Stored items:
----------------------------------------

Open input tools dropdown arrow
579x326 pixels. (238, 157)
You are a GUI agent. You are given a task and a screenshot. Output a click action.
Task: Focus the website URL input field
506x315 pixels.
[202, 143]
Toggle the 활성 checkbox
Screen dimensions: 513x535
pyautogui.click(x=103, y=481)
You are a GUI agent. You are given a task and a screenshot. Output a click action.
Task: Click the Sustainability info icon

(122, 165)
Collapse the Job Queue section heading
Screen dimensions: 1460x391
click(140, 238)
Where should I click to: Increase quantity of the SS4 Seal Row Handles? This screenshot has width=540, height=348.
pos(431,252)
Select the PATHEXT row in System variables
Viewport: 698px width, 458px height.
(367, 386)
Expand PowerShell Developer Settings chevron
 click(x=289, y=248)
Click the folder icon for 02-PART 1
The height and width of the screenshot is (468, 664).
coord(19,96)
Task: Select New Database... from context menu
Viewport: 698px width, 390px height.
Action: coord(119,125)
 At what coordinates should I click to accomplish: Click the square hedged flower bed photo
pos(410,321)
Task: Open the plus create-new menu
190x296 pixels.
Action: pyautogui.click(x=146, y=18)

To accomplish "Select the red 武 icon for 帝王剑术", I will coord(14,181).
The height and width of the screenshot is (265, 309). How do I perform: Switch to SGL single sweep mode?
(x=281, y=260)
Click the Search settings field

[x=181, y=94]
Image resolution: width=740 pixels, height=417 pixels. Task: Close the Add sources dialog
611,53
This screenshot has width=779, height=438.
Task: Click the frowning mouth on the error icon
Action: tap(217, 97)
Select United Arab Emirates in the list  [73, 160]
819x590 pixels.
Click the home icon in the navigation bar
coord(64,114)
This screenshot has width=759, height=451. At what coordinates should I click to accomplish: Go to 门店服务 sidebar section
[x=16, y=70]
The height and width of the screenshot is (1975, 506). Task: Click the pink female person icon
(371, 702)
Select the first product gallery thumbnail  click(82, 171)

----------------------------------------

- _TASK DESCRIPTION_
Every record above should be output exactly.

- _REPLY TO THE EXERCISE_
Open input tools dropdown arrow
579x326 pixels. (238, 157)
You are a GUI agent. You are given a task and a screenshot. Output a click action.
Task: Focus the website URL input field
506x315 pixels.
[202, 143]
Toggle the 활성 checkbox
Screen dimensions: 513x535
pyautogui.click(x=103, y=481)
You are a GUI agent. You are given a task and a screenshot. Output a click action.
Task: Click the Sustainability info icon

(122, 165)
Collapse the Job Queue section heading
Screen dimensions: 1460x391
click(140, 238)
Where should I click to: Increase quantity of the SS4 Seal Row Handles? This screenshot has width=540, height=348.
pos(431,252)
Select the PATHEXT row in System variables
Viewport: 698px width, 458px height.
(367, 386)
Expand PowerShell Developer Settings chevron
 click(x=289, y=248)
Click the folder icon for 02-PART 1
The height and width of the screenshot is (468, 664).
coord(19,96)
Task: Select New Database... from context menu
Viewport: 698px width, 390px height.
Action: coord(119,125)
 At what coordinates should I click to accomplish: Click the square hedged flower bed photo
pos(410,321)
Task: Open the plus create-new menu
190x296 pixels.
Action: pyautogui.click(x=146, y=18)

To accomplish "Select the red 武 icon for 帝王剑术", I will coord(14,181).
The height and width of the screenshot is (265, 309). How do I perform: Switch to SGL single sweep mode?
(x=281, y=260)
Click the Search settings field

[x=181, y=94]
Image resolution: width=740 pixels, height=417 pixels. Task: Close the Add sources dialog
611,53
This screenshot has width=779, height=438.
Task: Click the frowning mouth on the error icon
Action: tap(217, 97)
Select United Arab Emirates in the list  [73, 160]
819x590 pixels.
Click the home icon in the navigation bar
coord(64,114)
This screenshot has width=759, height=451. At what coordinates should I click to accomplish: Go to 门店服务 sidebar section
[x=16, y=70]
The height and width of the screenshot is (1975, 506). Task: Click the pink female person icon
(371, 702)
Select the first product gallery thumbnail  click(82, 171)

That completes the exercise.